[Stored dataset items]

====

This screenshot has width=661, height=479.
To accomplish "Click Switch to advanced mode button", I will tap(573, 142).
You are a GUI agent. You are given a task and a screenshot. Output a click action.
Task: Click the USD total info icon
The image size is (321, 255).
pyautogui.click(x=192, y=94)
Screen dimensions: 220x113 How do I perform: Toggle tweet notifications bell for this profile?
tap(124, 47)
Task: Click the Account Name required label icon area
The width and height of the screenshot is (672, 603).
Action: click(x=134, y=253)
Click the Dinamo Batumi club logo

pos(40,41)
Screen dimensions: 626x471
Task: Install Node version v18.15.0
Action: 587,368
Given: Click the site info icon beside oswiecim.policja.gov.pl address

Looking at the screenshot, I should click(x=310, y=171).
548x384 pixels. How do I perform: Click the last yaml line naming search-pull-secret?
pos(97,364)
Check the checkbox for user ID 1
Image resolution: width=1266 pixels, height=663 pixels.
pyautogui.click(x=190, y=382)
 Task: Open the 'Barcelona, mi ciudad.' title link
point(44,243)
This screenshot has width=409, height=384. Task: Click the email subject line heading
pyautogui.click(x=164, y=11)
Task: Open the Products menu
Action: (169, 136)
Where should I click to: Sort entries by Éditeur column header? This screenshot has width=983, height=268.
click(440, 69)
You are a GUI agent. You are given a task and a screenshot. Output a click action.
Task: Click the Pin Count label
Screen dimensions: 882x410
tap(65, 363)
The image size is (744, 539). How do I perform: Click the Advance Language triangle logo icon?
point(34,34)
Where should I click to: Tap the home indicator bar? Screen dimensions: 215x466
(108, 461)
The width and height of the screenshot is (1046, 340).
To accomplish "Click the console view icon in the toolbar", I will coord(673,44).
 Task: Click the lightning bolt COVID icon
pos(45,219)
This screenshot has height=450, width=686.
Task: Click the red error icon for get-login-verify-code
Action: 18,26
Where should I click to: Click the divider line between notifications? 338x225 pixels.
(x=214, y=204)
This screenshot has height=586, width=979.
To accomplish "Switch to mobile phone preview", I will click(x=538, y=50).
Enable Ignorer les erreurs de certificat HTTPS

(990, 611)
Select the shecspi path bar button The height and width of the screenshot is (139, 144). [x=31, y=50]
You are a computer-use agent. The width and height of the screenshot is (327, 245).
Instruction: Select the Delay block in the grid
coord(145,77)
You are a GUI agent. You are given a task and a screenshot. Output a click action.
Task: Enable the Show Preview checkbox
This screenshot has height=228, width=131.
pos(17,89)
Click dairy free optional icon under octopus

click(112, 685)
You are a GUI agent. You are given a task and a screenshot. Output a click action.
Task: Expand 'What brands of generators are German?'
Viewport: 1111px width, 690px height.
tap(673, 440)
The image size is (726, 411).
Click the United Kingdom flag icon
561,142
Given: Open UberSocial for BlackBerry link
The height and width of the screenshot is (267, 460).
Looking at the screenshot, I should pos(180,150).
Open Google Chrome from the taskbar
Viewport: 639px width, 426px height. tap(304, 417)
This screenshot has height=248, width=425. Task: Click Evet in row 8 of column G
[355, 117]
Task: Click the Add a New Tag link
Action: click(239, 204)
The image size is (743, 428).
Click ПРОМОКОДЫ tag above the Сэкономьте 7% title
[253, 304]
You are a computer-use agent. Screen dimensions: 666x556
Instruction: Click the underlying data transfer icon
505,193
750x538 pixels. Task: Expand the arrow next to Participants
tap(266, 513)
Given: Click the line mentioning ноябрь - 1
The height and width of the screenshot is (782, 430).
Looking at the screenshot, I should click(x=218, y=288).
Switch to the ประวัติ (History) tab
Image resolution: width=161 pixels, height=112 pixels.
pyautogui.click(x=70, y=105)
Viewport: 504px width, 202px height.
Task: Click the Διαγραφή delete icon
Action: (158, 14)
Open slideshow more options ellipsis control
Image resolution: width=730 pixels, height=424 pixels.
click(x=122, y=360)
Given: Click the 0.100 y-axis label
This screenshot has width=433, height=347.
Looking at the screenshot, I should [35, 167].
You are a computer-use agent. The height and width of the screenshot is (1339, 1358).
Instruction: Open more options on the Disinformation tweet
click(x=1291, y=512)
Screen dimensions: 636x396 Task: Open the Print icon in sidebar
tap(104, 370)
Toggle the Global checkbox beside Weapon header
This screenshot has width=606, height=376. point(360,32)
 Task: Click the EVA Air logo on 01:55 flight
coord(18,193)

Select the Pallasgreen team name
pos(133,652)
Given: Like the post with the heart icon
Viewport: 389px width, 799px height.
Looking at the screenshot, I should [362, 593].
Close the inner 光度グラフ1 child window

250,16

====

**WHAT THE TASK REQUIRES**
What you give back should be exactly the lines of the data above from the line with "You are a computer-use agent. The width" through the line with "The image size is (743, 428).", both of those included, and nothing more.

**SOLUTION BELOW**
You are a computer-use agent. The width and height of the screenshot is (327, 245).
Instruction: Select the Delay block in the grid
coord(145,77)
You are a GUI agent. You are given a task and a screenshot. Output a click action.
Task: Enable the Show Preview checkbox
This screenshot has height=228, width=131.
pos(17,89)
Click dairy free optional icon under octopus

click(112, 685)
You are a GUI agent. You are given a task and a screenshot. Output a click action.
Task: Expand 'What brands of generators are German?'
Viewport: 1111px width, 690px height.
tap(673, 440)
The image size is (726, 411).
Click the United Kingdom flag icon
561,142
Given: Open UberSocial for BlackBerry link
The height and width of the screenshot is (267, 460).
Looking at the screenshot, I should pos(180,150).
Open Google Chrome from the taskbar
Viewport: 639px width, 426px height. tap(304, 417)
This screenshot has height=248, width=425. Task: Click Evet in row 8 of column G
[355, 117]
Task: Click the Add a New Tag link
Action: click(239, 204)
The image size is (743, 428).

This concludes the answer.